§ **PETUNJUK KERJA**
Lanjutkan tulisan di bawah tentang acara Gambang Syafaat bersama Mbah Nun, dimulai tepat setelah kalimat terakhirnya.

§ **KUTIPAN PILIHAN**
------------------------------------------------------------
Pejuang Syafaat Memotong Tumpeng Hierarki Sosial
Rupanya sudah cukup larut malam, sekitar pukul 00.00 WIB Mbah Nun menuju ke panggung. Tapi malam tidak terasa lelah, seolah acara masih baru bermula, tidak ada kendor-kendornya. Sebelum Mbah Nun berada di panggung, sajian Gambang Syafaat berjalan dengan kemesraan tawa dan resapan ilmu dari berbagai narasumber. Gambang Syafaat memang biasa mandiri. Mempuasai rindu itu mungkin yang membuat mereka tangguh dalam cinta dan sah sebagai pejuang syafaat. Nantinya, ada peristiwa di tengah acara yang dimaknai oleh Mbah Nun sebagai peristiwa “lulus dalam keikhlasan”. Nanti kita akan ke situ.
Sebelum itu, kita dapati panggung meriah oleh musikalitas Kidung Syafaat dan Wakijo lan Sedulur. Respons-respons tema, juga merespons ruang. Karena digelar di halaman parkir Masjid Baiturrahman, Simpang Lima, Semarang. Maka tidak heran apabila ada mobil yang terparkir di tengah jamaah, dan itu bukan dikeluhkan justru sesekali dijadikan bahan oleh MC “Door prize-nya mobil yang sana itu”. Tapi ini adalah jamaah Maiyah, sang empunya mobil bisa bertenang hati bahwa propertinya akan baik-baik saja di tengah ribuan manusia perindu syafaat ini. Atau, apakah ini mobil milik salah satu panitia?
------------------------------------------------------------
§ **DATA TERCATAT**
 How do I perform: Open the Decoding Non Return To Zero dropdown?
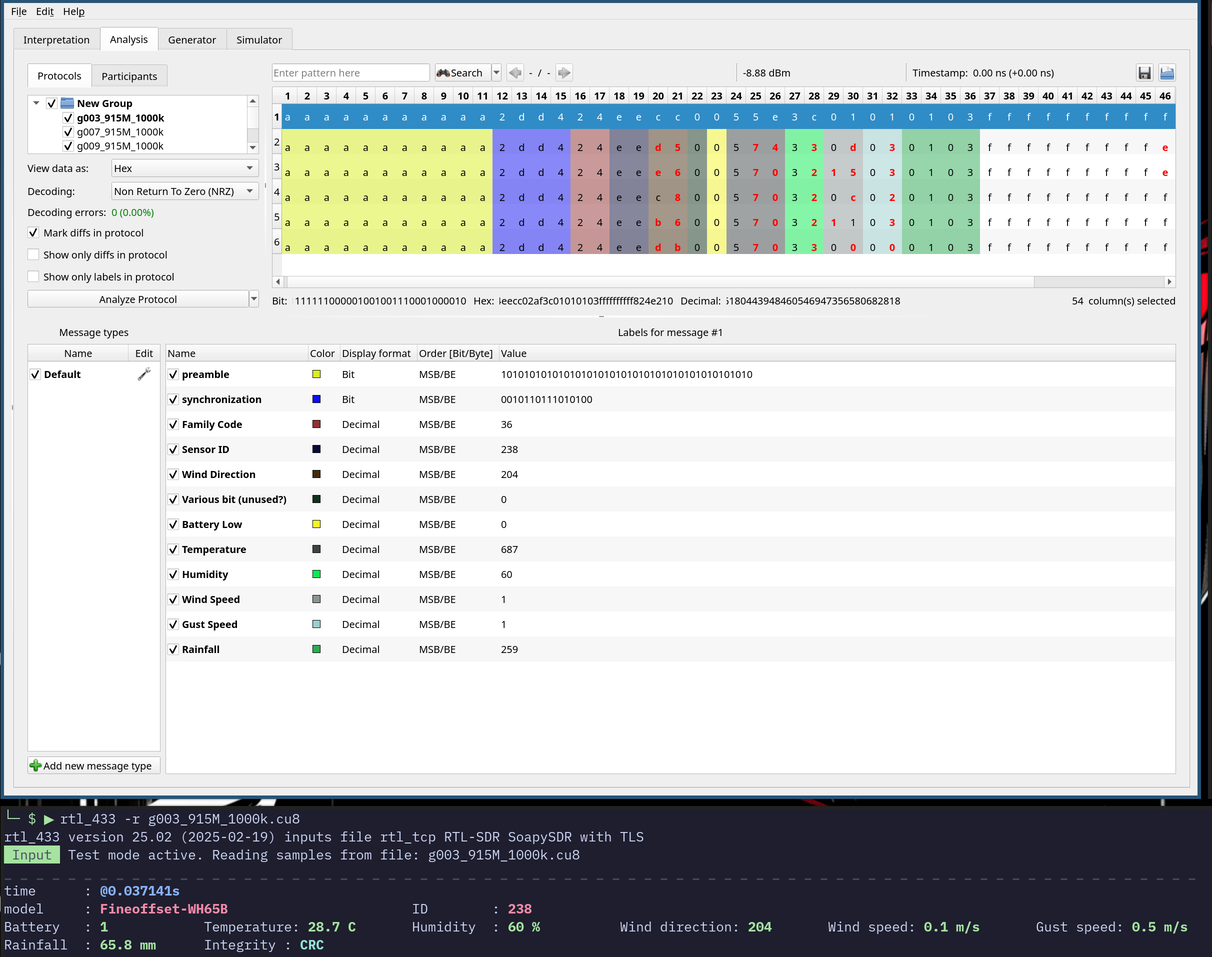coord(184,191)
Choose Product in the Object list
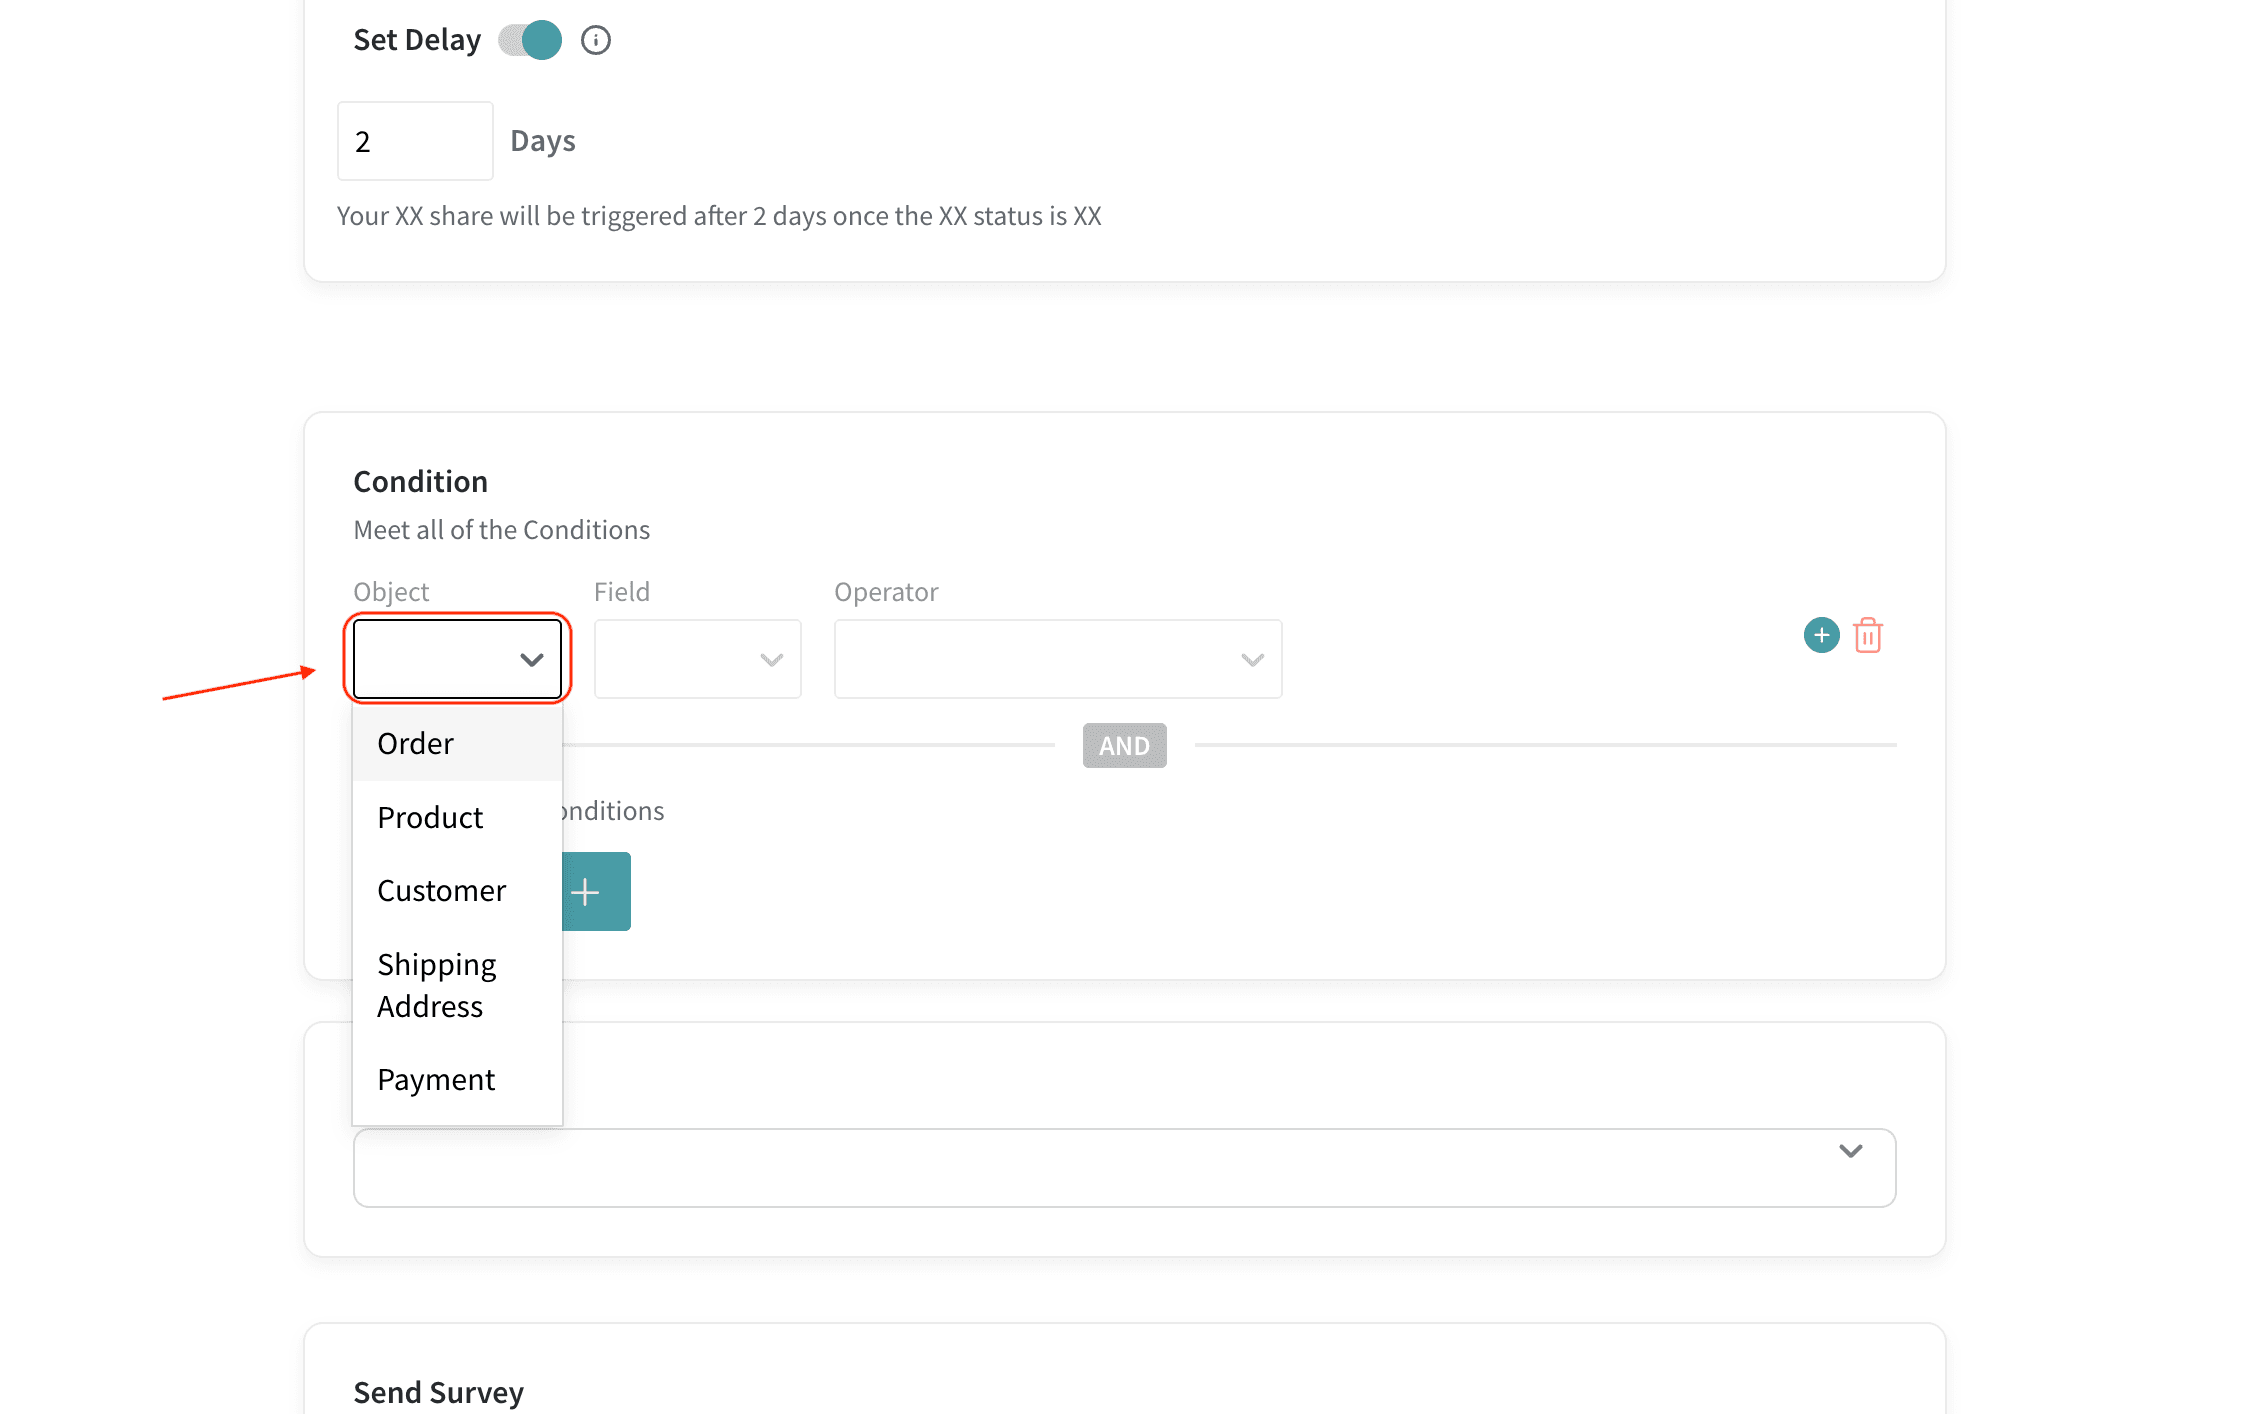Image resolution: width=2264 pixels, height=1414 pixels. [430, 818]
------------------------------------------------------------
§ **JAWABAN LATIHAN**
Ada Mas Agus dari Majelis Maiyah Gugur Gunung yang membangkitkan semangat ke-Nusantara-an, ada Habib Anis, ada profesor Saratri yang yang menelaah beberapa terminologi yang kerap muncul di berbagai majelis Maiyah. Misal Pak Prof menganalisis tentang wacana Mbah Nun mengenai konsep Ka’bah yang jauh dari pakem estetika tapi selalu tidak pernah sepi didatangi manusia dari berbagai penjuru. Bahasan ini, pada saatnya juga akan dibabar kembali oleh Mbah Nun dengan lebih mendetail, terutama komparasi dengan tumpeng itu sangat asik.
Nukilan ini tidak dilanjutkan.